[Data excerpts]
------------------------------------------------------------------------
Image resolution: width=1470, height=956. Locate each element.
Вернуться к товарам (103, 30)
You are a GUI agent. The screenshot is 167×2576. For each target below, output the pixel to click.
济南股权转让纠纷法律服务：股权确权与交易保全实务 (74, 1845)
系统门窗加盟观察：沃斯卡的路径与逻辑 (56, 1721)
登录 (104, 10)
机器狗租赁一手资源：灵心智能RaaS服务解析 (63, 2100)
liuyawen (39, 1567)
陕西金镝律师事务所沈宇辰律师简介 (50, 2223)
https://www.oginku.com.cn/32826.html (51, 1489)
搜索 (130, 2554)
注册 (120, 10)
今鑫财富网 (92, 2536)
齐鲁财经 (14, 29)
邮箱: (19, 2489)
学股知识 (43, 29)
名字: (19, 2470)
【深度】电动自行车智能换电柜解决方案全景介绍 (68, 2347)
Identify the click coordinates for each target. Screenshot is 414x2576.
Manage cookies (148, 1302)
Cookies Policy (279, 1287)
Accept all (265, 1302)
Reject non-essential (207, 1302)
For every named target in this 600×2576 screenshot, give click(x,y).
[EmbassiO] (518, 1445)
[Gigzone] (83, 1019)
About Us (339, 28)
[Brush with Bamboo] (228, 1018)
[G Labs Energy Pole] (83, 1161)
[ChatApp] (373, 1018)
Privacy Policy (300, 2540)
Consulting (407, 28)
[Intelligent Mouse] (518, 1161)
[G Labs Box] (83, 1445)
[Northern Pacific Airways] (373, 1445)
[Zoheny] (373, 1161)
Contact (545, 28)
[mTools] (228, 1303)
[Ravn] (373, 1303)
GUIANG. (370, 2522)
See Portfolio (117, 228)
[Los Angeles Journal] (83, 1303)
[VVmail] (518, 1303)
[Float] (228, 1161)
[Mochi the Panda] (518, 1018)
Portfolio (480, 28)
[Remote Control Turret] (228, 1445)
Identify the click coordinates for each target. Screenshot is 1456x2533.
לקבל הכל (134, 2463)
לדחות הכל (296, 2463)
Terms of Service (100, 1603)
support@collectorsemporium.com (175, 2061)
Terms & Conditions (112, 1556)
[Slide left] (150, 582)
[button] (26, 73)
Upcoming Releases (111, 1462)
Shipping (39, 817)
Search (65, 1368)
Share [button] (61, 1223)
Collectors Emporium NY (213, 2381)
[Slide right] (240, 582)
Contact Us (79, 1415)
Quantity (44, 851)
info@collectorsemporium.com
------------------------------------------------------------------------
### Brief:
Of all the entries above, output exactly the lines between the one holding "For every named" and the one holding "[Remote Control Turret] (228, 1445)", inclusive.

### Solution below:
For every named target in this 600×2576 screenshot, give click(x,y).
[EmbassiO] (518, 1445)
[Gigzone] (83, 1019)
About Us (339, 28)
[Brush with Bamboo] (228, 1018)
[G Labs Energy Pole] (83, 1161)
[ChatApp] (373, 1018)
Privacy Policy (300, 2540)
Consulting (407, 28)
[Intelligent Mouse] (518, 1161)
[G Labs Box] (83, 1445)
[Northern Pacific Airways] (373, 1445)
[Zoheny] (373, 1161)
Contact (545, 28)
[mTools] (228, 1303)
[Ravn] (373, 1303)
GUIANG. (370, 2522)
See Portfolio (117, 228)
[Los Angeles Journal] (83, 1303)
[VVmail] (518, 1303)
[Float] (228, 1161)
[Mochi the Panda] (518, 1018)
Portfolio (480, 28)
[Remote Control Turret] (228, 1445)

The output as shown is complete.